** START Supplied material **

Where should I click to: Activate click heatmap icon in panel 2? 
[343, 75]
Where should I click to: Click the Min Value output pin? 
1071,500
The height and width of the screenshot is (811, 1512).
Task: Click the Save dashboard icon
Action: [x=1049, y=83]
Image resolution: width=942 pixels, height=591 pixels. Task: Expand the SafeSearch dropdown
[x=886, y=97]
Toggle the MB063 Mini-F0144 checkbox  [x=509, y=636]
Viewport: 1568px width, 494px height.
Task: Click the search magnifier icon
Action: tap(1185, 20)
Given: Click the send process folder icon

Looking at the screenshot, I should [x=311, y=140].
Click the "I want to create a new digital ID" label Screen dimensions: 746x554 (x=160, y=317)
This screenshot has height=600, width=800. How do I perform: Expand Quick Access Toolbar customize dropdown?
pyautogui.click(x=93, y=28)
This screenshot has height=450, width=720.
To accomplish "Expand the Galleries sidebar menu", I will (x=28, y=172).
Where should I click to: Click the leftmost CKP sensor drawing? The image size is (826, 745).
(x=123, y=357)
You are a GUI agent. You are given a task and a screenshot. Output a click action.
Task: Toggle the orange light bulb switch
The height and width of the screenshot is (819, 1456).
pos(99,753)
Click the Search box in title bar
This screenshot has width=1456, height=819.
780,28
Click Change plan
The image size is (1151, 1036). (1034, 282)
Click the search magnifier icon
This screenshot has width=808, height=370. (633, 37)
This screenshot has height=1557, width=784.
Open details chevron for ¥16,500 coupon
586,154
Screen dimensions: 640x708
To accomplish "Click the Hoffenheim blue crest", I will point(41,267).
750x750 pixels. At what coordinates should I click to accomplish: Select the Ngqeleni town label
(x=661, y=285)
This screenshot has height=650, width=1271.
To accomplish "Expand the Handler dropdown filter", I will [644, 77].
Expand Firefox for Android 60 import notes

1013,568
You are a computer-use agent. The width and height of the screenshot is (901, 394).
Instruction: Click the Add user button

** END Supplied material **

> _The problem_: Copy all of the records above line for line, keeping every word and number unchanged.

> _Result_:
Where should I click to: Activate click heatmap icon in panel 2? 
[343, 75]
Where should I click to: Click the Min Value output pin? 
1071,500
The height and width of the screenshot is (811, 1512).
Task: Click the Save dashboard icon
Action: [x=1049, y=83]
Image resolution: width=942 pixels, height=591 pixels. Task: Expand the SafeSearch dropdown
[x=886, y=97]
Toggle the MB063 Mini-F0144 checkbox  [x=509, y=636]
Viewport: 1568px width, 494px height.
Task: Click the search magnifier icon
Action: tap(1185, 20)
Given: Click the send process folder icon

Looking at the screenshot, I should [x=311, y=140].
Click the "I want to create a new digital ID" label Screen dimensions: 746x554 (x=160, y=317)
This screenshot has height=600, width=800. How do I perform: Expand Quick Access Toolbar customize dropdown?
pyautogui.click(x=93, y=28)
This screenshot has height=450, width=720.
To accomplish "Expand the Galleries sidebar menu", I will (x=28, y=172).
Where should I click to: Click the leftmost CKP sensor drawing? The image size is (826, 745).
(x=123, y=357)
You are a GUI agent. You are given a task and a screenshot. Output a click action.
Task: Toggle the orange light bulb switch
The height and width of the screenshot is (819, 1456).
pos(99,753)
Click the Search box in title bar
This screenshot has width=1456, height=819.
780,28
Click Change plan
The image size is (1151, 1036). (1034, 282)
Click the search magnifier icon
This screenshot has width=808, height=370. (633, 37)
This screenshot has height=1557, width=784.
Open details chevron for ¥16,500 coupon
586,154
Screen dimensions: 640x708
To accomplish "Click the Hoffenheim blue crest", I will point(41,267).
750x750 pixels. At what coordinates should I click to accomplish: Select the Ngqeleni town label
(x=661, y=285)
This screenshot has height=650, width=1271.
To accomplish "Expand the Handler dropdown filter", I will [644, 77].
Expand Firefox for Android 60 import notes

1013,568
You are a computer-use agent. The width and height of the screenshot is (901, 394).
Instruction: Click the Add user button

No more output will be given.